Bergmoeder

Bergmoeder.
De telefoon in ons nieuwe huis gaat over. Even zoeken waar het rinkelen vandaan komt maar bovenal ook is het telkens nog even schrikken van het holle geluid in een nog niet aangekleed huis. Maar het is niet alleen het geluid, het is ook het late avondtijdstip. Wie zal ons op dit uur, gevuld met sterren, nog willen spreken? Of ons onder het schijnsel van de maan moed willen inspreken voor de komende dagen van dozen, van boren, van kasten en planken? Van afvragen waar we dit en waar we dat ook alweer hebben gelaten…
Ik schrik. Automatisch slaat mijn stem over: “Goedenavond, met Willie.” Aan de andere kant van de lijn valt een hoorbare stilte. Ik weet en voel dat mijn franse zoon iets probeert te zeggen.
“Ha Rogier, alles goed daar?” Dat het met hem goed gaat is even niet van belang, er is een verschrikkelijk ongeluk gebeurd met een vriend. Hoog in de bergen, net voor zonsopkomst is Eric gevallen en met hem een franse klimmaat.
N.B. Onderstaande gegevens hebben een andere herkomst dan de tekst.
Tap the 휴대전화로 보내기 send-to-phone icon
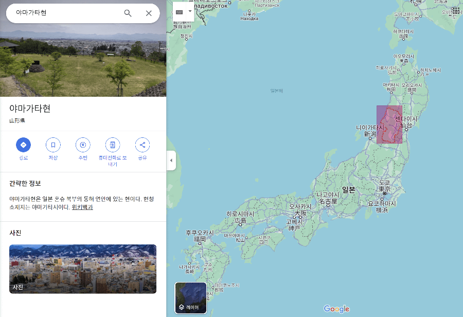463x317 pixels. pos(112,145)
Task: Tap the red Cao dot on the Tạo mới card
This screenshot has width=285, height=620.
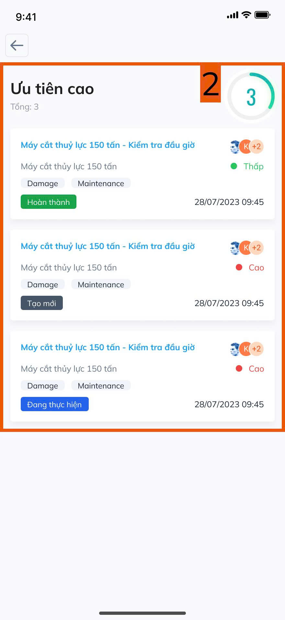Action: tap(239, 268)
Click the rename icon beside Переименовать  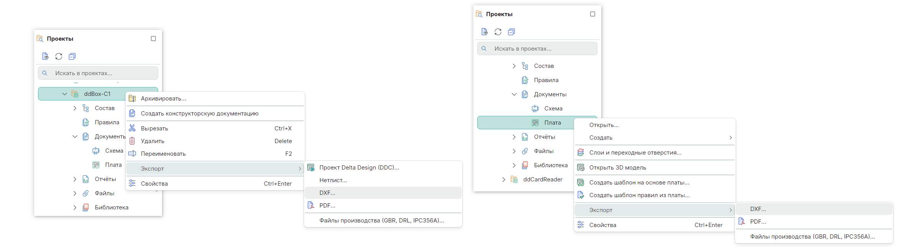(132, 153)
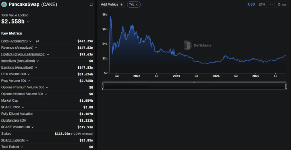Viewport: 291px width, 150px height.
Task: Remove the TVL metric chip
Action: [x=137, y=5]
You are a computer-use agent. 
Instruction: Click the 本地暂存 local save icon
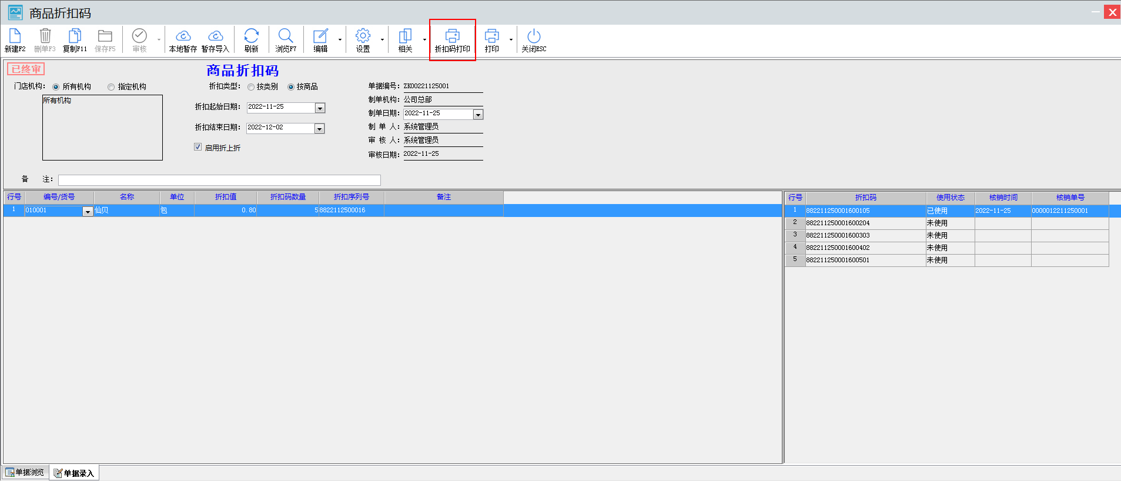pos(183,36)
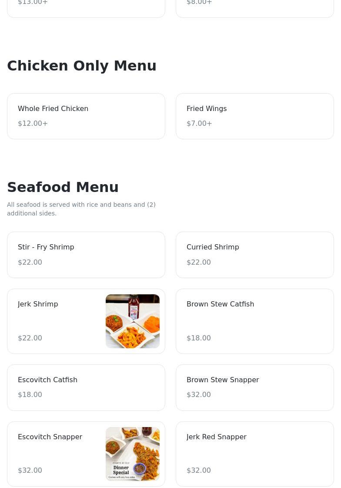This screenshot has height=488, width=341.
Task: Open the partially visible $13.00+ item card
Action: coord(86,8)
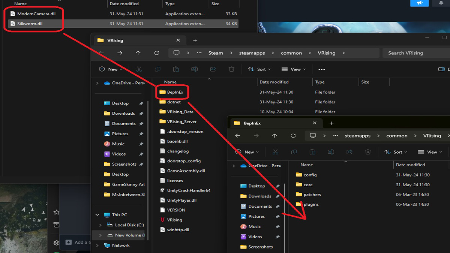
Task: Collapse the OneDrive - Personal sidebar node
Action: [97, 83]
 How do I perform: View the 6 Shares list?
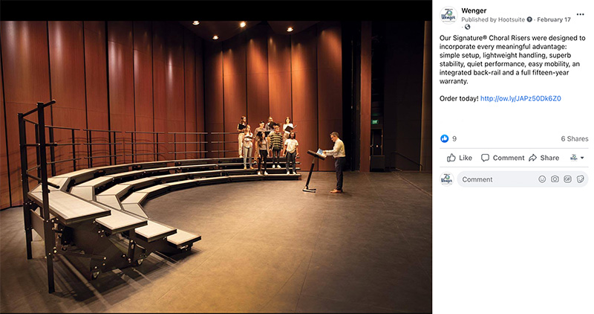574,139
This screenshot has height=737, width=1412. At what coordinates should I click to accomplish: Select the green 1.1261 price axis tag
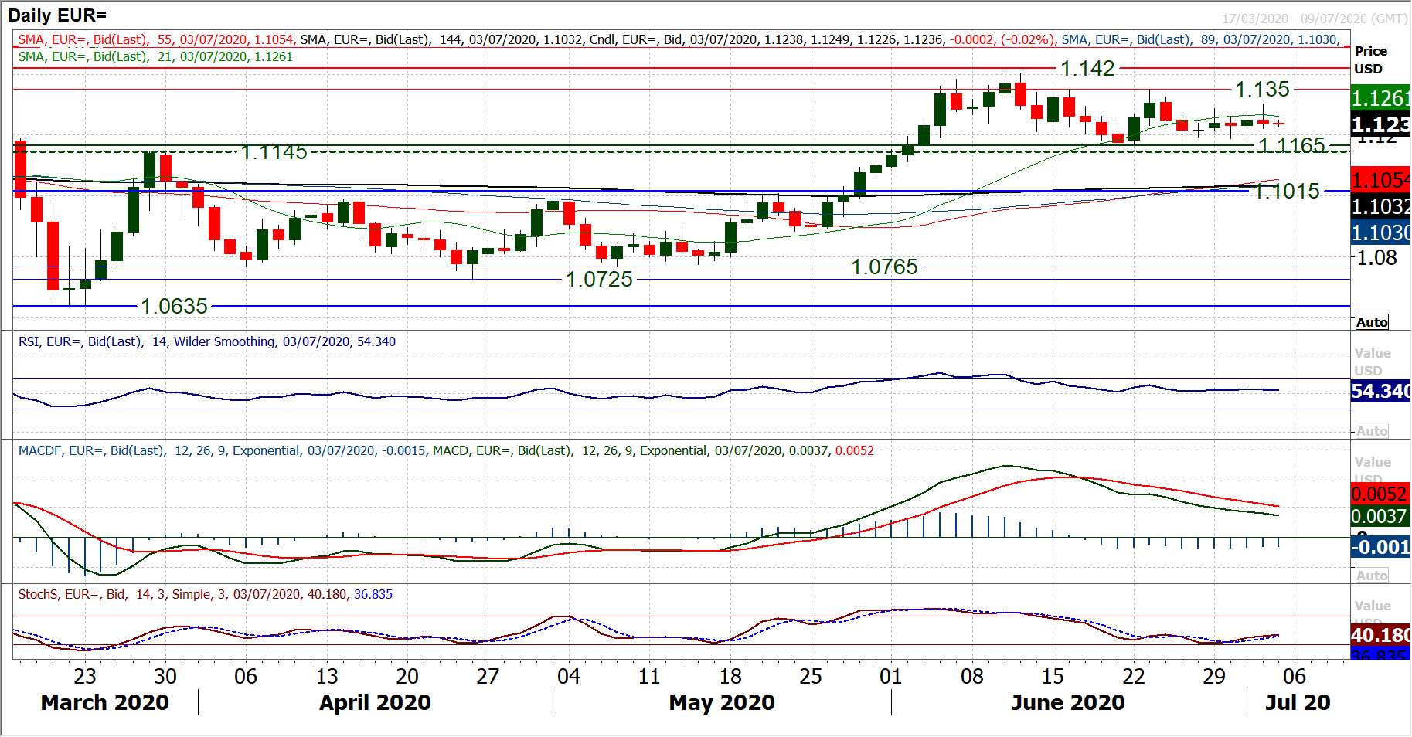(1380, 98)
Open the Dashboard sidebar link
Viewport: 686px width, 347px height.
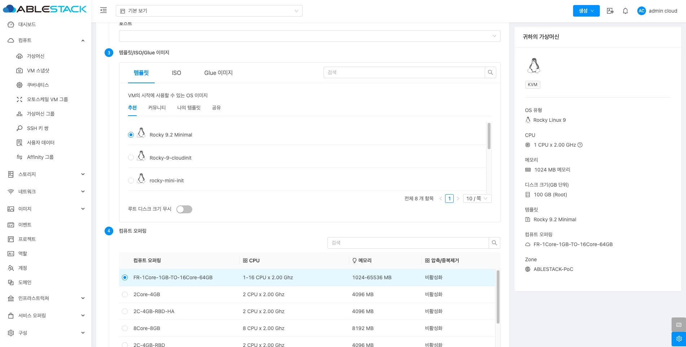click(x=27, y=25)
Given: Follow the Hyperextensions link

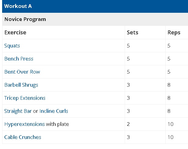Looking at the screenshot, I should (25, 124).
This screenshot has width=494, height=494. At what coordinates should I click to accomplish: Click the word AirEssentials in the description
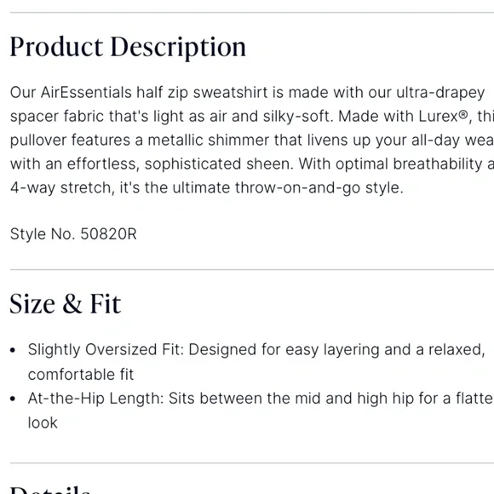pyautogui.click(x=86, y=93)
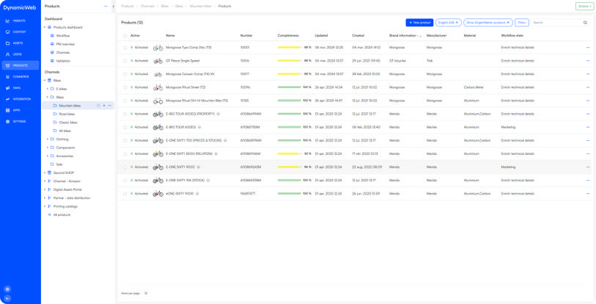The width and height of the screenshot is (596, 304).
Task: Click the Filters button
Action: [521, 23]
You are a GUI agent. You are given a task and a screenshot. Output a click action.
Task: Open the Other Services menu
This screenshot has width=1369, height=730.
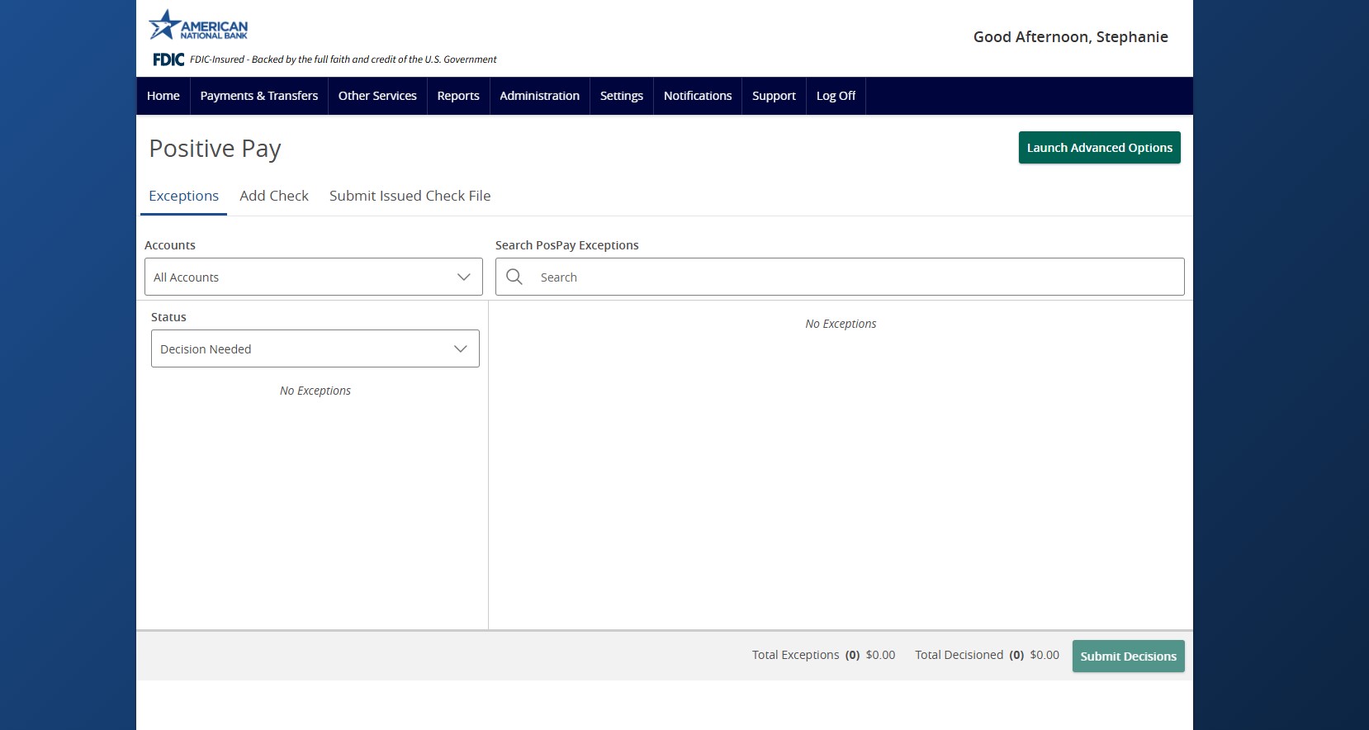pos(377,96)
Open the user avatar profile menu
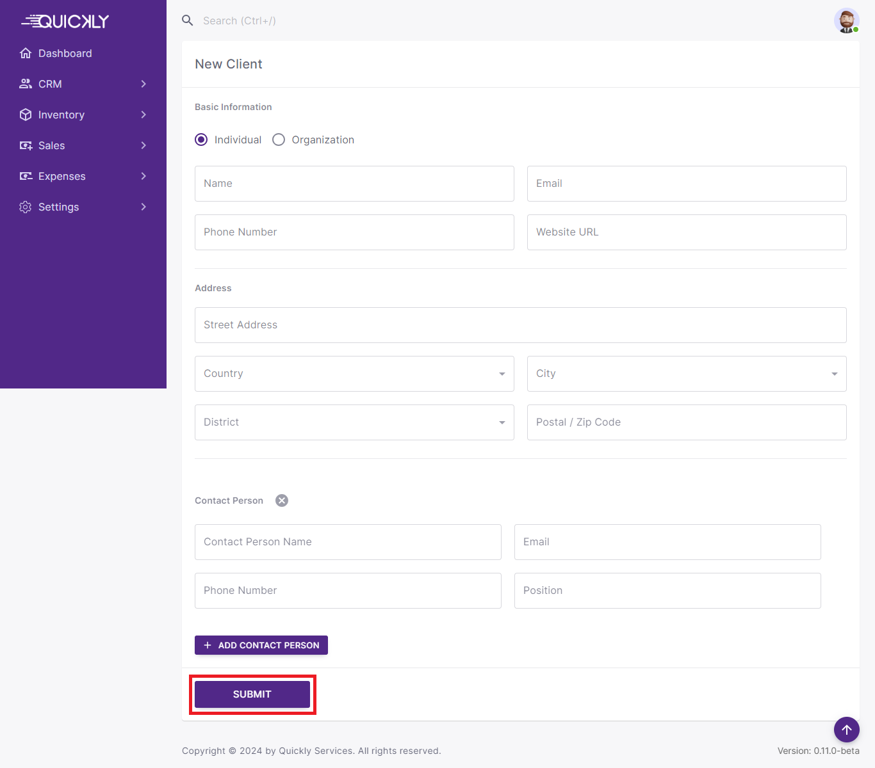The height and width of the screenshot is (768, 875). pyautogui.click(x=846, y=20)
Met tussenpozen en met de nog tijdelijke hiaten over de toedracht verhaalt Rogier van het erge. En nu is het afwachten wat de hersenen van Eric van plan zijn. Het is zo stil. -Als de vogel niet meer zingt is de berg nog stiller-
Mijn motivatie om nog een of twee kastplanken leuk en gezellig in te richten is weg. In gedachten ben ik daar bij dat ziekenhuisbed, bij de vriend die eens zo zorgzaam was voor Rogier.
Ik haat op dit moment de fysieke afstand, de lange kilometers die mij scheiden van Rogier maar ook van het Zwitserse ziekenhuis. Daar zou ik naar toe willen om tegen Eric te fluisteren: “Psst, hé joh, kom op. Laat de bergen niet in de steek, het wordt zo stil zonder jou”.

Willie,
20 juni 2006

This entry was posted in Geen categorie. Bookmark the permalink.

Comments are closed.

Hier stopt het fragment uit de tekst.